Open fartist opened 2 years ago

fartist commented 2 years ago
  1. line 16/17 how the approach violates the iid assumption is not clear to me, I would appreciate more explanation on this part.
  2. line 18/19: although it cites the prior work on the homogenous fist order process, I would believe that including an explicit model formulation should be easier for readers to see roughly how the underlying model works. Especially in your case, you used Stan, a full Bayesian procedure, so including a simple description for your likelihood function and prior specification would be helpful for users. Or maybe I could suggest linking your vignette page (e.g., https://cran.rstudio.com/web/packages/bistablehistory/vignettes/cumulative-history.html). btw, although it is not needed for the sake of publishing this paper, a better documentation for the model formulation would be more useful (e.g., image in your vignette, $A$ and $t^prime$, for example, are not defined.
  3. line 26/27: "thus it provides .... ability to compare models via information criteria, etc", this sounds vague to me as frequentist likelihood inference can also do model comparisons using information criteria (e.g., AIC) so maybe better to say explicitly you are referring here WAIC and/or DIC.
  4. Is there any current R packages or any other software packages for history-dependent analysis? if so, it would be good to cite.
alexander-pastukhov commented 2 years ago

Thank you for these and earlier comments and suggestions. I have expanded the text (see below for point-by-point responses) and also used this as an opportunity submit an updated package version to CRAN (bug fixes, additional utility functions, and updates vignettes based on comments and suggestions). Once again thank for helping to improve the package!

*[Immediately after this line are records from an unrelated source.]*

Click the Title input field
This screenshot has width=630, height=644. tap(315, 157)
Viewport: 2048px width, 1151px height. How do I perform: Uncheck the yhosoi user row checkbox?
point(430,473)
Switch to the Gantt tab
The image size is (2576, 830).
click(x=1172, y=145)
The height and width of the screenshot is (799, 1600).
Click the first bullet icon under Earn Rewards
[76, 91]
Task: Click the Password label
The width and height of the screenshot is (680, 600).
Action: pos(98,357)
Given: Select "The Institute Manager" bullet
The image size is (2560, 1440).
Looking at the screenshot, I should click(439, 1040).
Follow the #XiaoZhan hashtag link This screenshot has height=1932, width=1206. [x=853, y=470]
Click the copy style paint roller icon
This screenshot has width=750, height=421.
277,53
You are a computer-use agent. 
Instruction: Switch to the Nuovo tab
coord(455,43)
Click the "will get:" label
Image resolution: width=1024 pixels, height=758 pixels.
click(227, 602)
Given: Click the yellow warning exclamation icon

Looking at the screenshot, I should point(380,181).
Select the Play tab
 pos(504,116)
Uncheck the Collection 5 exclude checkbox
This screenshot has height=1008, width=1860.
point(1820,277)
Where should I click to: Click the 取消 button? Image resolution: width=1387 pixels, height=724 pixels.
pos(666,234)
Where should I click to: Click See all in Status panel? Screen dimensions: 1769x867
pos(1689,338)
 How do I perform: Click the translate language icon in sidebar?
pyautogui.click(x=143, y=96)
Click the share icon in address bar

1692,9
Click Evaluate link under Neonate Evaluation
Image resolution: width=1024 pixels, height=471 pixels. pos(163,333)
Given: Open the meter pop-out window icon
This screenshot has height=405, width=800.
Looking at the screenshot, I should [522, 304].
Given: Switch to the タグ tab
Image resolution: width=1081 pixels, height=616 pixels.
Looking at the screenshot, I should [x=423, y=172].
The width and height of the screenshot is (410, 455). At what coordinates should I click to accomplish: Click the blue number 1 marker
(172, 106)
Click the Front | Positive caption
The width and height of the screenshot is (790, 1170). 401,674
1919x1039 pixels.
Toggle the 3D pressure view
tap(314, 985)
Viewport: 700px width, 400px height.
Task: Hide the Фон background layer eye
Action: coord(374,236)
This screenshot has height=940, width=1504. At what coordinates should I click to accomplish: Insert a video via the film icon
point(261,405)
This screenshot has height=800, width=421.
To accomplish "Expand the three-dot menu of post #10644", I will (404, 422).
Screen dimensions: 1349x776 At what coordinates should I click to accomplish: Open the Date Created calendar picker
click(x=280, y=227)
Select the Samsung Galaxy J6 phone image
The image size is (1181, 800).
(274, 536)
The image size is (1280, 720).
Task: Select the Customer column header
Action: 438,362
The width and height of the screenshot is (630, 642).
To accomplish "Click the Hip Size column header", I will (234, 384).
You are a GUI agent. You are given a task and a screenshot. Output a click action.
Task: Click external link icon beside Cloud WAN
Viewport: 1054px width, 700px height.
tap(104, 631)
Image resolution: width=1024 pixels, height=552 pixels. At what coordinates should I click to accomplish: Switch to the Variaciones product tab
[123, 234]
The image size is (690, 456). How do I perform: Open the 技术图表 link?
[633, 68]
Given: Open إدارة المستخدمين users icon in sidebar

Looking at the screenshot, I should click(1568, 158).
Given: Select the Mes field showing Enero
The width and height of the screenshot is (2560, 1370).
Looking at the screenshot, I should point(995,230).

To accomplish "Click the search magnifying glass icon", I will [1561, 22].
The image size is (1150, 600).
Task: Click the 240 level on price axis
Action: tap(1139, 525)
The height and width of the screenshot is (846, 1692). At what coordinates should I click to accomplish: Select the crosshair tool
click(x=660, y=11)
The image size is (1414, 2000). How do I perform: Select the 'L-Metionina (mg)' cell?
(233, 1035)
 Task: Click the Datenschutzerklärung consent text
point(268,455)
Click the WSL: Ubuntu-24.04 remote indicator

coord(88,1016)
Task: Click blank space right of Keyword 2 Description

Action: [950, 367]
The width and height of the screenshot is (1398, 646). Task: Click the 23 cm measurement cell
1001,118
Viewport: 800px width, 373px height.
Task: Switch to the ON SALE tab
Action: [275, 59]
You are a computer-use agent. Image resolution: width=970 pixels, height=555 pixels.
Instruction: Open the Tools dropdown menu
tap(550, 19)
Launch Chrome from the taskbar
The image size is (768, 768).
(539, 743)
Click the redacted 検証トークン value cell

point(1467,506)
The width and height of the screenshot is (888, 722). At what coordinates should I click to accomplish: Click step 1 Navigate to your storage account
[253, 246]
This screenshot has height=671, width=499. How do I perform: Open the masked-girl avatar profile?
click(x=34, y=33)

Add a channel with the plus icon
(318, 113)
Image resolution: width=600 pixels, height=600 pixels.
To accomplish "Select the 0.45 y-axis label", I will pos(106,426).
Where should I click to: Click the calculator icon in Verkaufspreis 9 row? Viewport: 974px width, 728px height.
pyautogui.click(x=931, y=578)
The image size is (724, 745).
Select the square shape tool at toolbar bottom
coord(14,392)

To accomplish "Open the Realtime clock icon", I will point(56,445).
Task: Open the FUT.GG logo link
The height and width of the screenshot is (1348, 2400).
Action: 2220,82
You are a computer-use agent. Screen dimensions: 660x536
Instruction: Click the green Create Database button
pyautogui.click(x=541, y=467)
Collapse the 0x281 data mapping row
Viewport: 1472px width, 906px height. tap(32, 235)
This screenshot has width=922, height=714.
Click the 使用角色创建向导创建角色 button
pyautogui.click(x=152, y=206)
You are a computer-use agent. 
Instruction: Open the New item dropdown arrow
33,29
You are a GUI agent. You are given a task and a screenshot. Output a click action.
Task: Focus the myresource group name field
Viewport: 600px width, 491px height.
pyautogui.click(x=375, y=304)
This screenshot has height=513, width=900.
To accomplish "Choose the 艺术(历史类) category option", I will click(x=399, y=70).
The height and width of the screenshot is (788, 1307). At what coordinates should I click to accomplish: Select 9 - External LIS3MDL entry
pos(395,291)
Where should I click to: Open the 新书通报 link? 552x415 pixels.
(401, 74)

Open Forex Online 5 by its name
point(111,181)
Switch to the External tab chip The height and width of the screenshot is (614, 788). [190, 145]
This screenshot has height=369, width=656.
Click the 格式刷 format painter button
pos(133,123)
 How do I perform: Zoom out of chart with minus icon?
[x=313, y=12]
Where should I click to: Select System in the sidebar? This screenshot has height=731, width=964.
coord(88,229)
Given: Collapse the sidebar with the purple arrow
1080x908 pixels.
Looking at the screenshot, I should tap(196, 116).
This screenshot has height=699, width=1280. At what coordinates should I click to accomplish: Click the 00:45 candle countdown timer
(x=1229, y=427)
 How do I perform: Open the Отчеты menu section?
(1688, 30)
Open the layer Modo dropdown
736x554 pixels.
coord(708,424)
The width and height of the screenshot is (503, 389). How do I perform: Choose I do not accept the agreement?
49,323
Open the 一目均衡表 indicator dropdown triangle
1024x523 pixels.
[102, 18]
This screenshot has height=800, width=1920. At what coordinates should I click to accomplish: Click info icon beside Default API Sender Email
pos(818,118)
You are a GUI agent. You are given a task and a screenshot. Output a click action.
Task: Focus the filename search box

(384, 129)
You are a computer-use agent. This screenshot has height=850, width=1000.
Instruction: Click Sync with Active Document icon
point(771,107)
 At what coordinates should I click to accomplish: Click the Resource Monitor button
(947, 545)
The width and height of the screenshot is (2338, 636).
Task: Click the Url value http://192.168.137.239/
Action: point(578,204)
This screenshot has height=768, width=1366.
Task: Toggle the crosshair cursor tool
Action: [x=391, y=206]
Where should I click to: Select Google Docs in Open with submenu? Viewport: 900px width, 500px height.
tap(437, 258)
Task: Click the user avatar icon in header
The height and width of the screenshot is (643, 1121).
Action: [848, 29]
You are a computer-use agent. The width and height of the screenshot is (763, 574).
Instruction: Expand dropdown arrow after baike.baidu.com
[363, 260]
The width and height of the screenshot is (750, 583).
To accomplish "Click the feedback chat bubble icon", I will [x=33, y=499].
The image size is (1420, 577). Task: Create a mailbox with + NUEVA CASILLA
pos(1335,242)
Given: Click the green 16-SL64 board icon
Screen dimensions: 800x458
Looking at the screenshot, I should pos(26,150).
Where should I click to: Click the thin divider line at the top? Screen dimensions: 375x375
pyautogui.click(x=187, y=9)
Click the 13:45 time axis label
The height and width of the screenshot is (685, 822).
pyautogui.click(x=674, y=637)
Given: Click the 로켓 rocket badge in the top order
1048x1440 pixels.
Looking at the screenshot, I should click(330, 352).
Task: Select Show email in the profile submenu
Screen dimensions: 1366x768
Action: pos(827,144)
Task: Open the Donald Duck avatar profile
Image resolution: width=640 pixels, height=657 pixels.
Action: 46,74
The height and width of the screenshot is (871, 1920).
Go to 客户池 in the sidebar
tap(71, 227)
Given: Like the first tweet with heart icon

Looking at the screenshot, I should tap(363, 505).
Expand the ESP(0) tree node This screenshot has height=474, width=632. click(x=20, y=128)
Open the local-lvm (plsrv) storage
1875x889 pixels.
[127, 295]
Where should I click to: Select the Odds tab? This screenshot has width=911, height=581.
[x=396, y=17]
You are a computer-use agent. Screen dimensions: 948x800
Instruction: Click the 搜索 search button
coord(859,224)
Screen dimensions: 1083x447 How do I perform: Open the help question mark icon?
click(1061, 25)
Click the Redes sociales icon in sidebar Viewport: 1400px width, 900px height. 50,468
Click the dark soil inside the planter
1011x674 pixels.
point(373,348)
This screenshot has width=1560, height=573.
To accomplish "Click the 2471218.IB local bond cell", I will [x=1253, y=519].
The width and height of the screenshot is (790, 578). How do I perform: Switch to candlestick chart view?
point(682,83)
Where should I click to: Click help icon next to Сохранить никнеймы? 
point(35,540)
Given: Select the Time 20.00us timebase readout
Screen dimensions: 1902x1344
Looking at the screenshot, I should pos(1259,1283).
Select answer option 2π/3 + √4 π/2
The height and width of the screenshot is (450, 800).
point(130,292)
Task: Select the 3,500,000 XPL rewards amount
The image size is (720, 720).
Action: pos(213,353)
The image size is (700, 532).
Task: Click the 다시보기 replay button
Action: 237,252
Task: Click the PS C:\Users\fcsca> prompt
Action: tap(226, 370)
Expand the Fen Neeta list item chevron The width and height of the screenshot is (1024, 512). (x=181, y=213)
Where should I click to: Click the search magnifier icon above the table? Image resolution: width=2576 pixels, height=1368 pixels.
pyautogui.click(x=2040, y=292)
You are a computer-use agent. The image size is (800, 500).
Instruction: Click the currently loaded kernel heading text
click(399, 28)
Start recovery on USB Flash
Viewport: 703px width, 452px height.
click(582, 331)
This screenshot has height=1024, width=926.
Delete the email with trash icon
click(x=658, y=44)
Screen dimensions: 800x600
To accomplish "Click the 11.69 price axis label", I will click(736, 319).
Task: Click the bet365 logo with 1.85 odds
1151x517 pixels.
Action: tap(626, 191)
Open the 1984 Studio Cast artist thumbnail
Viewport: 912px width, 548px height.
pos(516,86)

C: line 16/17 how the approach violates the iid assumption is not clear to me, I would appreciate more explanation on this part. A: Good point! I have expanded to explain how the order and prior perception violate the assumption: "Typically, time series for such multistable stimuli are fitted using Gamma distribution (Fig. 1C). This assumes that individual dominance phase durations are exchangeable, i.e., the order in which they are drawn is unimportant. However, this ignores the effect prior perception through adaptation [@VanEe2009] that makes individual dominance phases serially dependent on prior ones, violating assumptions about independent and identically distributed samples. In other words, each individual dominance phase is drawn from its specific distribution whose parameters are also determined by the prior perceptual history."

C: line 18/19: although it cites the prior work on the homogenous fist order process, I would believe that including an explicit model formulation should be easier for readers to see roughly how the underlying model works. Especially in your case, you used Stan, a full Bayesian procedure, so including a simple description for your likelihood function and prior specification would be helpful for users. Or maybe I could suggest linking your vignette page (e.g., https://cran.rstudio.com/web/packages/bistablehistory/vignettes/cumulative-history.html). btw, although it is not needed for the sake of publishing this paper, a better documentation for the model formulation would be more useful (e.g.,image in your vignette, $A$ and $t^prime$, for example, are not defined. A:** Yes, thank you! I have included the new section on that. effectively, a large chunk of the corresponding vignette.

C: line 26/27: "thus it provides .... ability to compare models via information criteria, etc", this sounds vague to me as frequentist likelihood inference can also do model comparisons using information criteria (e.g., AIC) so maybe better to say explicitly you are referring here WAIC and/or DIC. A: Yes, model comparison via information criteria is not uniquely Bayesian. I have expanded on both the technical details and added a reference on why LOOCV and WAIC are preferred for multilevel models.

C: Is there any current R packages or any other software packages for history-dependent analysis? if so, it would be good to cite. A: I have included the information on general time-series packages into the Statement of need.